I don’t know but I’ve become aware of just how difficult it is to remain pristine. Touch a door handle? After that did you touch your phone, keys or wallet at the store? Did you touch your car door handle? When you washed your hands, did you disinfect the faucet handle and soap dispenser after? It’s always a game of percentages even when you’re careful.
In order to be infected from a door handle, somebody the last few seconds had to sneeze in his hand, touch the handle, you'd have to really touch the whole handle and then take the hand to your mouth/nose. It is unlikely. They find virus RNA on surfaces but it is not activate. Infections from surfaces are vastly overestimated. Staying and talking with an infectious person in a room is underestimated.
There's the simple expedient of 1) touching potentially contaminated stuff only with your left hand, 2) only touching clean stuff with your right hand, and 3) never cross contaminating your left and right hands. And whenever you can, wash or use 70% alcohol. When I'm out, I always carry a paper towel soaked in 70% isopropanol in my right hand, and periodically wipe my left hand.
I also have decades of muscle memory with using disposable gloves in a lab context, but that's not so useful when you don't have 100 gloves per day to burn through. But even so, I'm always conscious of what I've touched when, and with what.
That's the tough part - not touching things that other people touch or ensuring that you sanitize your hands after. A new CDC study claims this coronavirus can survive for hours on shoes, wall, floors, etc.
Like you say, it's a game of percentages. The only way to completely eliminate the possibility of infection to yourself personally is to stay inside and live off whatever you've managed to stock up on for supplies. Not exactly practical and likely not sustainable for long.
This would be an awesome opportunity for AR-based training.
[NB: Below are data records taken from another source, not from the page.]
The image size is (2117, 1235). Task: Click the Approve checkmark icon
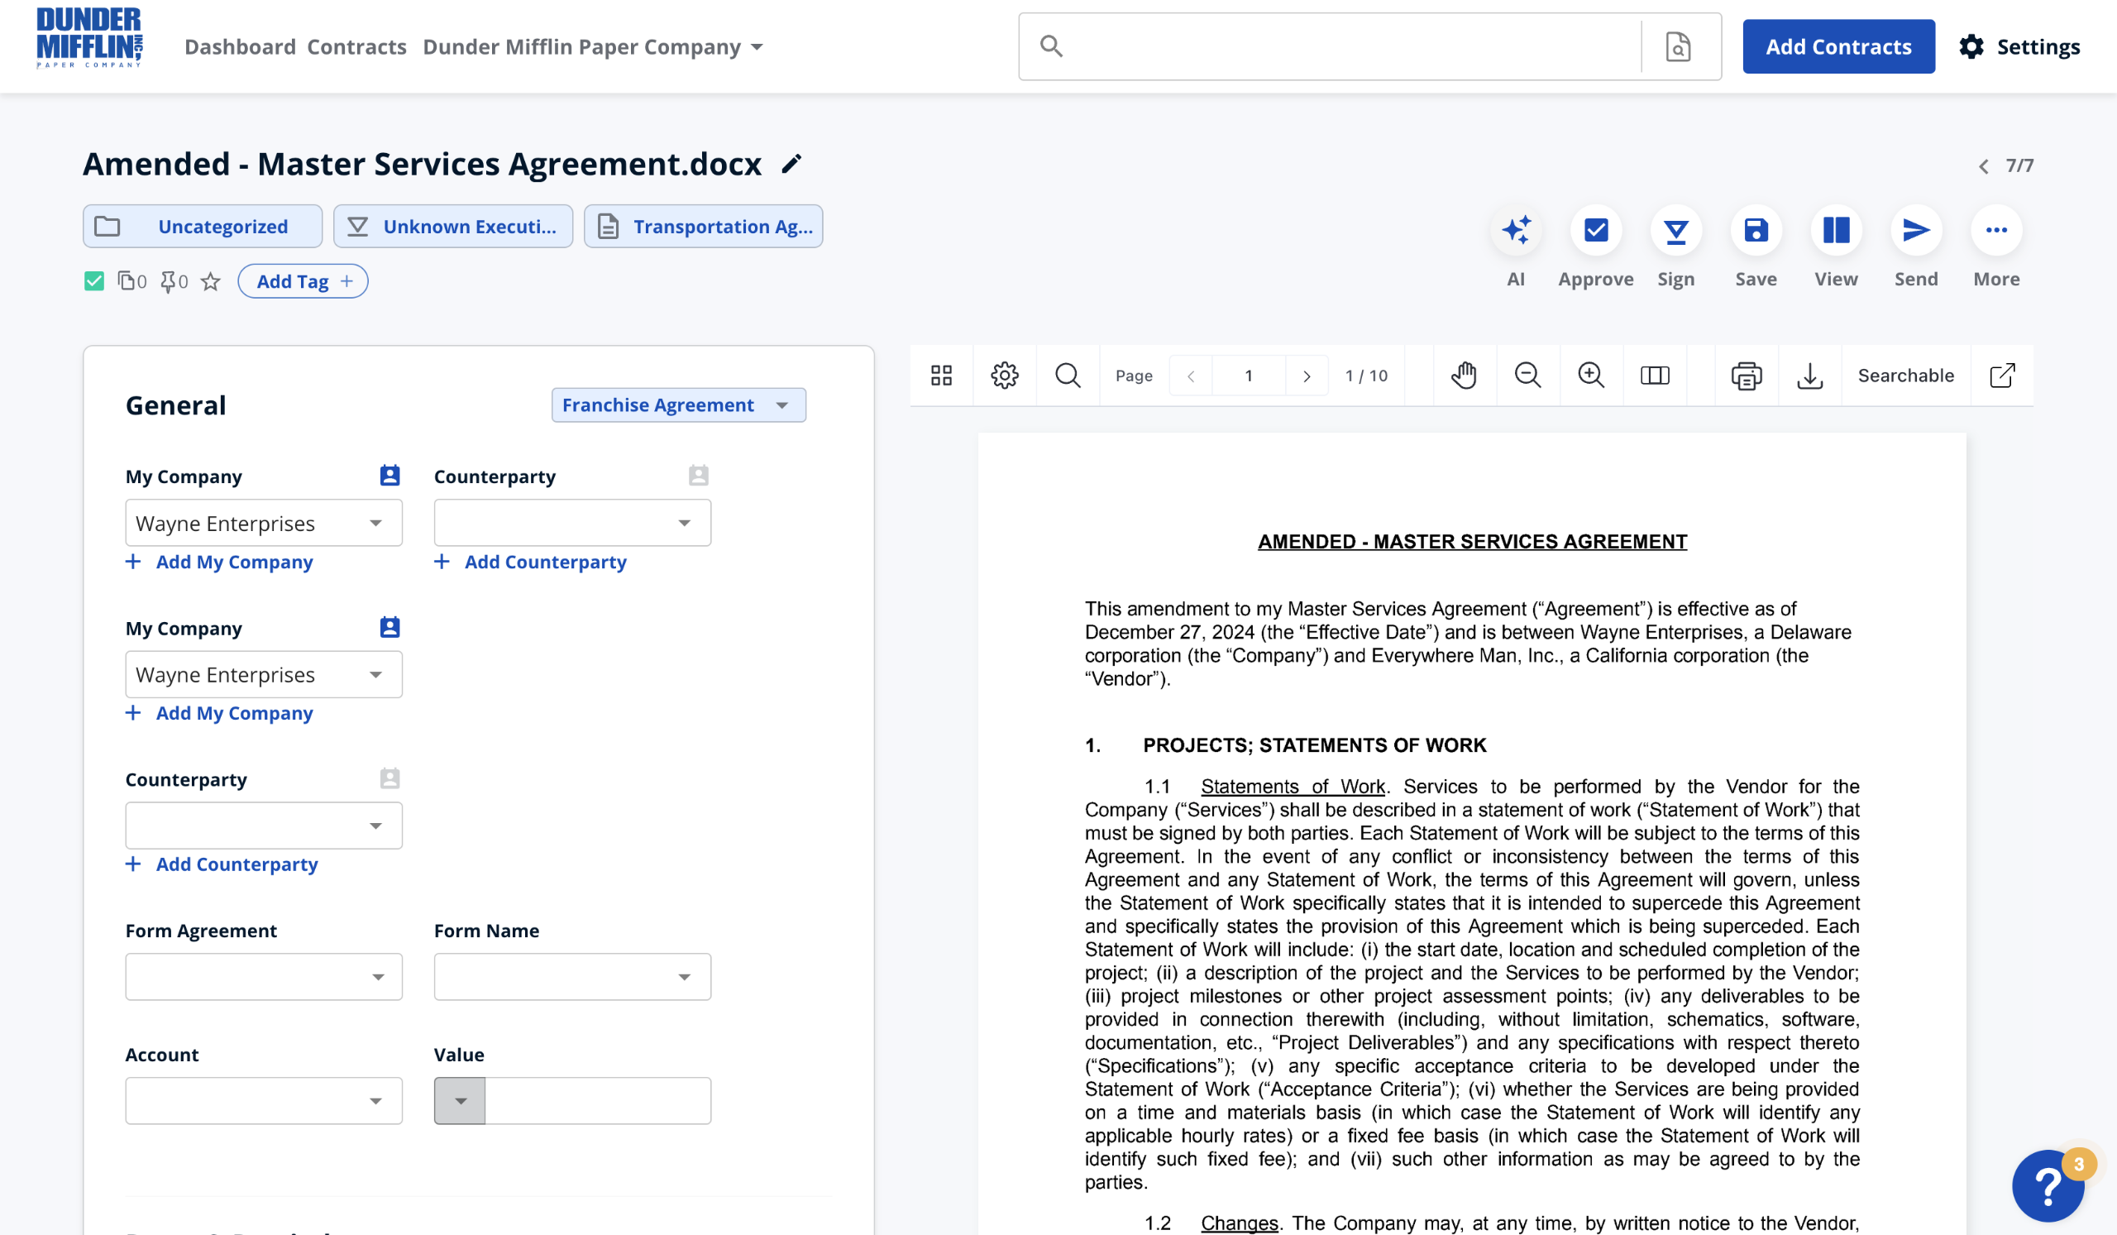[1595, 230]
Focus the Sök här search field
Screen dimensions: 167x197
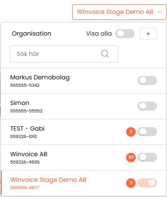click(x=64, y=54)
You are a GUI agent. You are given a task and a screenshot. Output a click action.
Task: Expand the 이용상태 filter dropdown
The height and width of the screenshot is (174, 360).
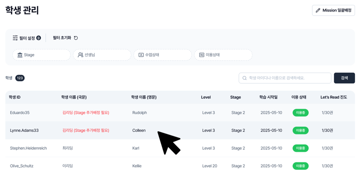tap(223, 55)
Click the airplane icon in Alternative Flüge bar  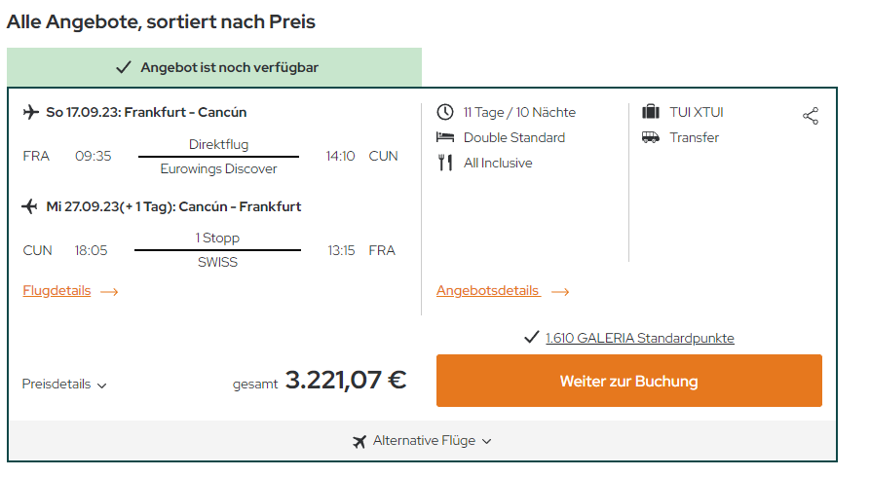[x=359, y=442]
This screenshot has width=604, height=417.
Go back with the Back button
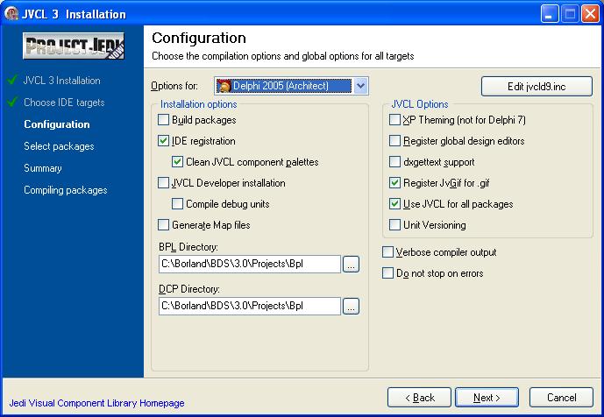click(x=419, y=398)
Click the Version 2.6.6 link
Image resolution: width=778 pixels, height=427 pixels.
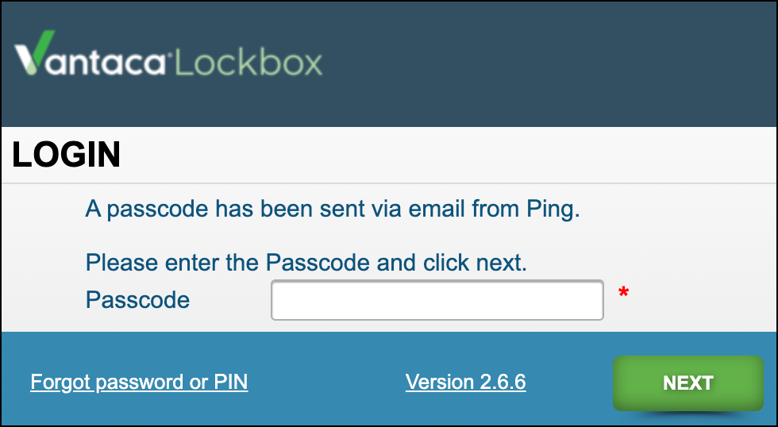click(x=465, y=383)
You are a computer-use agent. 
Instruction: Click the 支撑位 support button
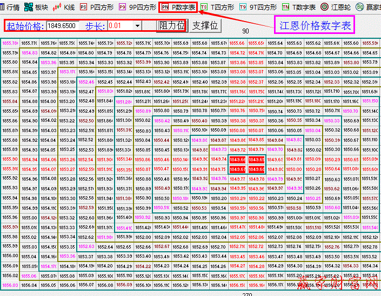click(205, 25)
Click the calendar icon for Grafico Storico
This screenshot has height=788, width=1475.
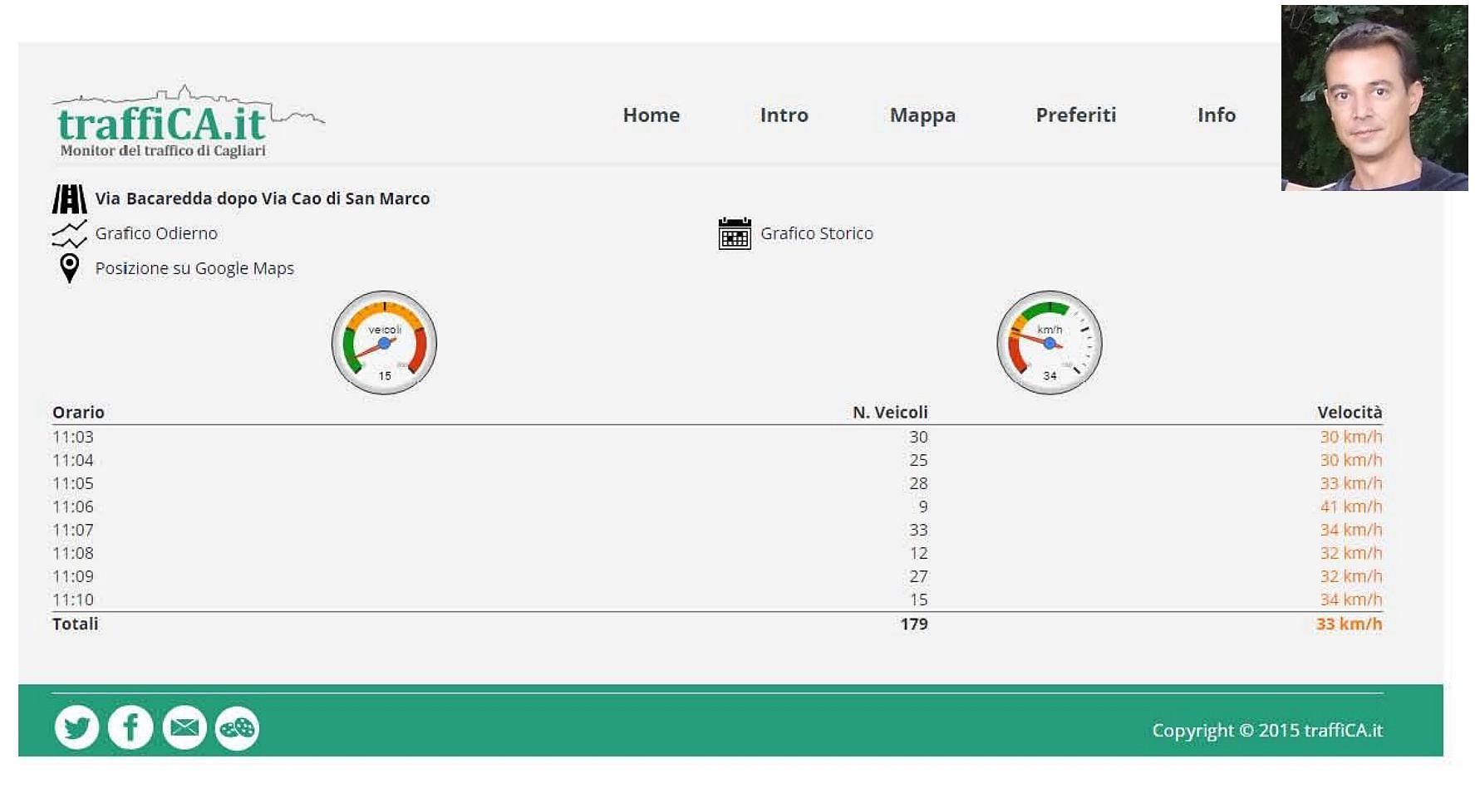tap(735, 234)
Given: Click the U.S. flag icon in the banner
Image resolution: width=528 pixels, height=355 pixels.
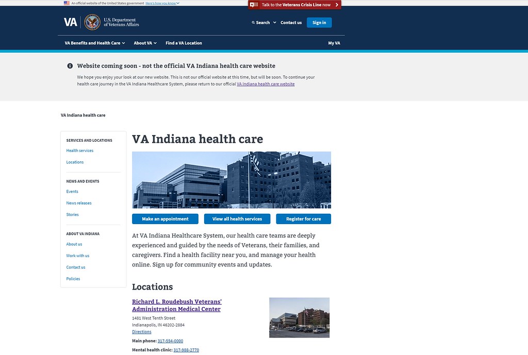Looking at the screenshot, I should (65, 3).
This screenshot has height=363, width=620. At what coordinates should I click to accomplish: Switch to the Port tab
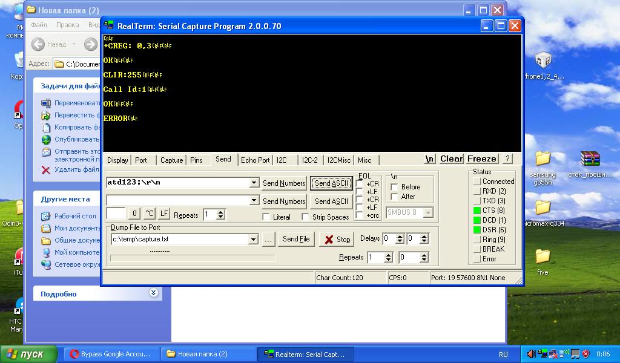coord(141,160)
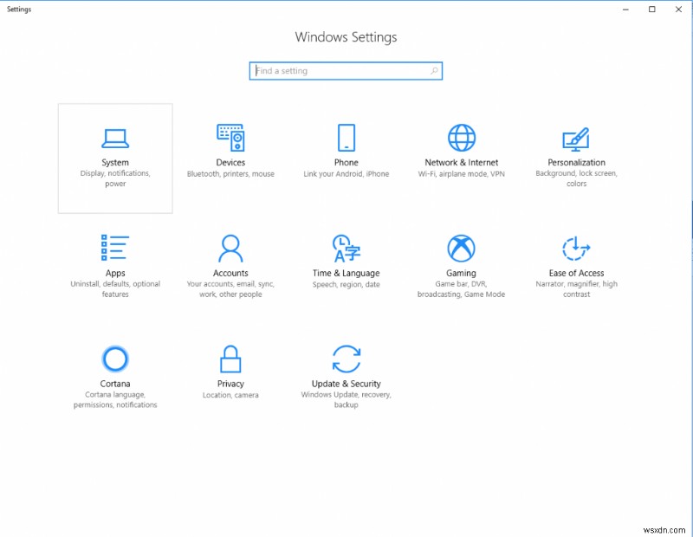The width and height of the screenshot is (693, 537).
Task: Click the Wi-Fi, airplane mode, VPN link text
Action: click(x=461, y=173)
Imagine being able to "see" the simulated virus in the air and on surfaces. See it spread due to airflow and gravity, see it diminish over time due to sunlight, surface cleaning, etc.
Yes. It's extremely hard. Clothes are especially hard. I have to take my dog out two times a day and I always try to use the same shoes and same hoodie for this activity. I wash them every other day, but that's a half-baked hygiene measure.
In reality, the only way to be safe is to always wash all your clothing every time you go out, but with a dog, I find that pretty hard.
> In reality, the only way to be safe is to always wash all your clothing every time you go out, but with a dog, I find that pretty hard.
Quarantining the exposed clothes is a better method IMHO, just setup a FIFO of quarantine bins. Add sunlight if possible. I've been using 2-3 days personally, depending on what it is.
Just brushing rapidly against any of those surfaces can potentially aerosolize it as well. Not to mention that the radius of air-borne transmission route keeps changing. And on top of that we haven't got a lot of data on other vectors like food.